Robots, start-up juridiques, plateformes en ligne, algorithmes : ces termes ne font toutefois pas naturellement bon ménage avec une profession dont les membres ont prêté un serment où il est question de dignité, conscience, probité, humanité, concepts difficilement accolables au monde de la numérisation.

Des initiatives à encadrer

Mais ce monde est devenu réalité et Avocats.be, en association avec le barreau de Bruxelles, a tenu à le regarder en face à l’occasion d’une journée de réflexion qui a eu lieu récemment dans les locaux de la Fédération des entreprises de Belgique.

Parmi les “chevilles ouvrières” de cette journée, Me Stanislas van Wassenhove et Me Jean-Pierre Buyle, par ailleurs président d’Avocats.be, l’ex-Ordre des barreaux francophones et germanophone.
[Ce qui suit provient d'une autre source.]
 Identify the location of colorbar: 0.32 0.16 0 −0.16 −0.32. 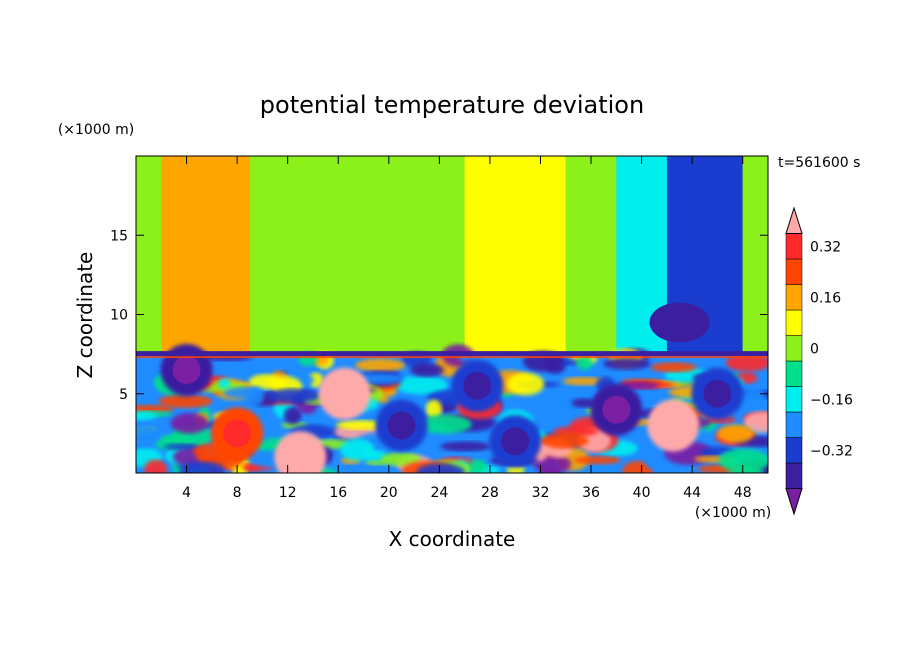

Celui-ci nous a expliqué que la révolution numérique avait entraîné des initiatives collectives et individuelles que l’Ordre cherche à encadrer. Une centaine de chantiers ont été ouverts ces derniers mois qui portent aussi bien sur une meilleure formation des avocats en informatique que sur l’amélioration des sites des barreaux, des cabinets, des bureaux d’aide juridique, etc., en passant par une modernisation des logiciels de gestion des bureaux d’avocats et des instances.

“Deuxième axe de travail , observe MeBuyle : Avocats.be et son pendant néerlandophone, l’OVB, ont conclu, en juin, avec le service public fédéral Justice un protocole aux termes duquel les avocats prendront en charge financièrement l’informatisation de la justice et en organiseront la gestion. Dans le premier trimestre de 2017, nous allons lancer des dispositifs qui permettront, par exemple, de déposer des conclusions par voie électronique mais aussi créer un registre central des insolvabilités, de quoi gérer les faillites via l’informatique. Nous sommes en train de négocier les contrats avec les sociétés qui piloteront l’opération et de mettre au point les formations destinées aux magistrats, aux curateurs et aux greffiers.” Dans la foulée, un tel dispositif devrait être mis au point pour la médiation de dettes.

Un budget de 2,6 millions d’euros

Pour mener ce travail à bien, Avocats.be vient de débloquer un budget de 2,6 millions d’euros. Le financement se fera via des emprunts et par une augmentation des cotisations.

Troisième grand axe de la “révolution numérique” de la profession : le développement des moyens d’intelligence artificielle. “Le but est de créer, pour la fin de 2017, une banque de données qui donnera accès à toutes les décisions de justice. Il s’en rend environ un million par an en Belgique mais seules 5 000 environ sont publiées. Nous négocions avec le SPF Justice afin que toutes soient numérisées, après avoir été anonymisées et rendues accessibles aux avocats, aux magistrats et, si elles jouent le jeu, aux universités notamment.”

Audiences en vidéoconférence

Lors de la journée de réflexion, qui a accueilli 300 participants, les entreprises du secteur, belges et étrangères, sont venues nombreuses vanter leurs produits. On a également entendu le procureur général de Liège, Christian De Valkeneer, expliquer la volonté de la magistrature de numériser les dossiers judiciaires, notamment en matière pénale, et de multiplier les audiences en vidéo-conférence et le ministre de la Justice Koen Geens manifester sa volonté de faire aboutir dès le printemps une partie des projets décrits ci-avant.J.-C. M.